A recent New York Timesarticle showcases a man named Joe Glickman, who has no intention of unmasking anywhere in the immediate future:
Even as a combination of evolving public health recommendations and pandemic fatigue lead more Americans to toss the masks they’ve worn for more than a year, Mr. Glickman is among those who say they plan to keep their faces covered in public indefinitely.
For people like Mr. Glickman, a combination of anxiety, murky information about new virus variants and the emergence of an obdurate and sizable faction of vaccine holdouts means mask-free life is on hold — possibly forever. “I have no problem being one of the only people,” said Mr. Glickman, a professional photographer and musician from Albany, N.Y. “But I don’t think I’m going to be the only one.”

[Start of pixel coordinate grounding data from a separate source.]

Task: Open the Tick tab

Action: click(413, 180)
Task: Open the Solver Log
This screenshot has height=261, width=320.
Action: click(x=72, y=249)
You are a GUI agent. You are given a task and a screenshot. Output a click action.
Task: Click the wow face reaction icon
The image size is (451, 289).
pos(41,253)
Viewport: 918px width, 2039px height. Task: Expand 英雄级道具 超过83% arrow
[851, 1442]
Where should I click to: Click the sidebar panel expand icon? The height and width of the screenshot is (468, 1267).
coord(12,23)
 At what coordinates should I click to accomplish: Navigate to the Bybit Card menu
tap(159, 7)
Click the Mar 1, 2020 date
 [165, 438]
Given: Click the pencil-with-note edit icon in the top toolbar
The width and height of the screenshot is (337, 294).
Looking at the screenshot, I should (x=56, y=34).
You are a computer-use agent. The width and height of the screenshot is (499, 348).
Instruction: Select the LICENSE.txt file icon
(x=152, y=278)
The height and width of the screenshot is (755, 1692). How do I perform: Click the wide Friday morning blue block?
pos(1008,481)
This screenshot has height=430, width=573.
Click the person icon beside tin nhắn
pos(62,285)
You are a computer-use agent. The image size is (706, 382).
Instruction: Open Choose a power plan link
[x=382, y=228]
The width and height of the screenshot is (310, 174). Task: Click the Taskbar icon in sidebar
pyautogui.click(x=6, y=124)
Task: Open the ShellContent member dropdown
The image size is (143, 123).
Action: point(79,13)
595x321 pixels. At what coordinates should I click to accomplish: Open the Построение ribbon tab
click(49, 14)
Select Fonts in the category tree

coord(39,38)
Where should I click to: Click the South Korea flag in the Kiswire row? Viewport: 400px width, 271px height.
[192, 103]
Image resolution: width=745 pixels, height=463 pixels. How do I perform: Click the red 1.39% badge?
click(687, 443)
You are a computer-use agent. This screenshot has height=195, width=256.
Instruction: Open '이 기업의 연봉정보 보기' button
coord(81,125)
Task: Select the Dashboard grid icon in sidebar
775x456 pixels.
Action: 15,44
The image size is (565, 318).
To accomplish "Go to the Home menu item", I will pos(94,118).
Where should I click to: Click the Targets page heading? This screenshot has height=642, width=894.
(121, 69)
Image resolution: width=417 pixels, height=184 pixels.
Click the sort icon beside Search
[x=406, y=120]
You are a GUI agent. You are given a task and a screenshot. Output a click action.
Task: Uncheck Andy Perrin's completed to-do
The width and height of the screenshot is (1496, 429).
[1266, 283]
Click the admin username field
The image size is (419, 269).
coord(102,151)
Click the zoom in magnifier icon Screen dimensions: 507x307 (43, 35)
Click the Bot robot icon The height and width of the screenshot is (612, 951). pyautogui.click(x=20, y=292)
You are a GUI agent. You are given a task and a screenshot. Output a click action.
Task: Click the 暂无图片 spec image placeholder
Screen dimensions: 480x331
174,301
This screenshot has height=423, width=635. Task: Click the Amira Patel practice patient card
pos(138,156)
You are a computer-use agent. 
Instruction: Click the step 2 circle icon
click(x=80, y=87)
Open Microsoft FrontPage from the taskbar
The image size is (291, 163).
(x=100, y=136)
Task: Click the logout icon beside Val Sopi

Whether made of bedazzled cloth or polypropylene, masks have emerged as a dystopian political flash point during the pandemic. A map of states that enforced mask mandates corresponds closely with how people in those states voted for president.
“Governor Charlie Baker on Monday announced Massachusetts will lift all remaining COVID-19 restrictions on May 29, moving up the state’s reopening timeline by about two months,” reportedThe Boston Globe on Monday. “Acting Boston Mayor Kim Janey announced Monday afternoon that Boston will join the state and rescind its COVID-19 measures on May 29.” Large-capacity venues like Fenway Park and the TD Garden will likewise be opened to full capacity on the 29th. This is all because of that CDC announcement, and cities across the country are following suit.
I am perfectly willing to hear the argument that anxiety is impacting my decisions after this grueling year of death, uncertainty, loneliness and fear. Maybe I’ve become one of the people you’ve surely read about, who are still cloistered and unnerved after so much solitary time spent worrying about bubbles, hand sanitizer and yes, masks. Time, and the body count, will bring the truth of it, as it has since the beginning.
But I believe this is too soon. Less than half the country is fully vaccinated, and no children under 12 have gotten the shot; there’s about 50 million of them, and as I wondered yesterday, will kids keep wearing masks if they see the adults around them taking those vital coverings off? Anyone with children knows the answer to this, and it isn’t a comforting thought. Meanwhile, India and South America are in the midst of an exploding COVID calamity, and as we have learned to our woe, those calamities couldn’t give less of a damn about respecting borders.
More than anything, I am hesitant because I know this is all happening to serve the appetites of capitalism. There is no question that business has suffered during this pandemic, but it has time and again been that rush to serve business that has caused us to reopen before we are ready. Every time we have relaxed, the virus has surged, and businesses along with the rest of us have taken it on the chin.
Our constant inability to bring that hungry capitalist hound to heel in the name of science and safety is the reason this pandemic has lasted so long. We have made sacrifices, all of us, but we all take a far back seat to capitalism’s need for warm worker bodies and cash. Capitalism has won that argument every time it has come up during this thing, and today it is winning again.
Nothing would please me more than to be wrong about this, but I haven’t been wrong very often since that Facebook post from two Januarys ago (something else that has also sucked), and I’m pretty certain I am not wrong now. I will keep wearing my mask and avoid crowds as best I can. I believe in my heart this thing will be over to a livable degree someday, but it is not today.